Species Tree Inference
Introduction
During the period from 2003 to 2026 I coauthored 14 papers on the topic of species tree inference. Estimating the phylogenetic relationships among species is a central problem in evolutionary biology, but it is complicated by the fact that different genomic regions may have different genealogical histories due to incomplete lineage sorting (ILS), cross-species gene flow, and recombination. The multispecies coalescent (MSC) model provides a natural framework for accommodating this genealogical heterogeneity and for inferring species trees from multi-locus genomic data.

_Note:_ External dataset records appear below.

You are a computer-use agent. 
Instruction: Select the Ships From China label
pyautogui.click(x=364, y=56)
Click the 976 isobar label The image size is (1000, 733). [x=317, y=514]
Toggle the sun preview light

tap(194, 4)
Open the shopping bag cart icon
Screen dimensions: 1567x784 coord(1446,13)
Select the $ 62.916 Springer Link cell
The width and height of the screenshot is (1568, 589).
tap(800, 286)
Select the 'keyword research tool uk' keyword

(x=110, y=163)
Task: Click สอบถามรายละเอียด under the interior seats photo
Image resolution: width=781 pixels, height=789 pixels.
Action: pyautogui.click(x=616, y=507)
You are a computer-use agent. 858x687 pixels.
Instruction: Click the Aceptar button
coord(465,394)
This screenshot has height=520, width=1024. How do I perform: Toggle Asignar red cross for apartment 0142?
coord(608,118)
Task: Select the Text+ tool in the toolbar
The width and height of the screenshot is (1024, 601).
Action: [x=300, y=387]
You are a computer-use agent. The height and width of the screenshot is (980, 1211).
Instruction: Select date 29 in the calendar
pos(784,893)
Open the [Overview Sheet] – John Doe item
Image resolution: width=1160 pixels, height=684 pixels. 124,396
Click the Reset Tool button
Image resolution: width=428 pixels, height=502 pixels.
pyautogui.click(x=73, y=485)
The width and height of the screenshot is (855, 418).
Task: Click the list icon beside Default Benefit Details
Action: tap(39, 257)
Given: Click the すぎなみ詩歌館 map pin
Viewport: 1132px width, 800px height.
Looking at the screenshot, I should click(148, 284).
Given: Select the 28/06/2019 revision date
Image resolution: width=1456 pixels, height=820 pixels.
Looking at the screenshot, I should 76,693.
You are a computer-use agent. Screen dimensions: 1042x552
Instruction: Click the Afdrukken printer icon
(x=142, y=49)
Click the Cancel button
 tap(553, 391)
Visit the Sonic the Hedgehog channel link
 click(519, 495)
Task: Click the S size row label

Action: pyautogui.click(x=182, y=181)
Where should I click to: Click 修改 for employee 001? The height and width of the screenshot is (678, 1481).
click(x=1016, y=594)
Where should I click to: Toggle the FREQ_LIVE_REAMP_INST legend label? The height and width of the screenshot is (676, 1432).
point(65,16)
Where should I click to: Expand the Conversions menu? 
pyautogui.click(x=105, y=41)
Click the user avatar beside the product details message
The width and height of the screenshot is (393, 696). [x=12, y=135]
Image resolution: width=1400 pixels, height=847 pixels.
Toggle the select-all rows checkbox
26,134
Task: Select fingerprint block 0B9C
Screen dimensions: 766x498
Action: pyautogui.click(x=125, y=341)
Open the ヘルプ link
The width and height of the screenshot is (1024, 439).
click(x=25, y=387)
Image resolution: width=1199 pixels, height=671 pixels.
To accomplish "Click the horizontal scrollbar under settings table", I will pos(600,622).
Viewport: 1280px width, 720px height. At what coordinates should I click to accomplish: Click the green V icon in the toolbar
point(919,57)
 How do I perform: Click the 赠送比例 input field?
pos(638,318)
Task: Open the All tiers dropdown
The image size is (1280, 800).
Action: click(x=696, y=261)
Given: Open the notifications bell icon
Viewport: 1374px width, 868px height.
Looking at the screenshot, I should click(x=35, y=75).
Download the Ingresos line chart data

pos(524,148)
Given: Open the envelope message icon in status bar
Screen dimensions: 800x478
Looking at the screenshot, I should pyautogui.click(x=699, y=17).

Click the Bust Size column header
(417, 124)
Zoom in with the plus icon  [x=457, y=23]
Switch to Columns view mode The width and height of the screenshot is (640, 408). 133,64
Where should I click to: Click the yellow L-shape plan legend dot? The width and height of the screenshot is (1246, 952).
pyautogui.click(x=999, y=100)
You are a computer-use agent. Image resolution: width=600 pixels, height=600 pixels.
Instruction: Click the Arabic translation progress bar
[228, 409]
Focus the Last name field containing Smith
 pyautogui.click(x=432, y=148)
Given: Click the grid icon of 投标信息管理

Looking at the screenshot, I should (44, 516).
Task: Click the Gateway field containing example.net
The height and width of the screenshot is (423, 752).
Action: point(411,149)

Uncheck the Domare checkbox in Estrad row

My work on species tree inference began with a 2003 paper with Ziheng Yang developing a Bayesian method for estimating species divergence times and ancestral population sizes under the MSC [1]. We subsequently authored a review of methods for phylogenetic inference using whole genomes [2]. Postdoc Adam Leache and I then conducted a systematic comparison of species tree estimation methods using simulations, demonstrating the superior accuracy of full-likelihood Bayesian methods under the MSC when gene tree discordance is high [3]. Later, a collaboration with Leache, Harris, and Yang characterized the effects of gene flow on species tree estimation [4]. In 2017, Ziheng Yang and I developed efficient MCMC algorithms (SPR and node-slider proposals) for Bayesian species tree inference that substantially improved upon earlier approaches [5].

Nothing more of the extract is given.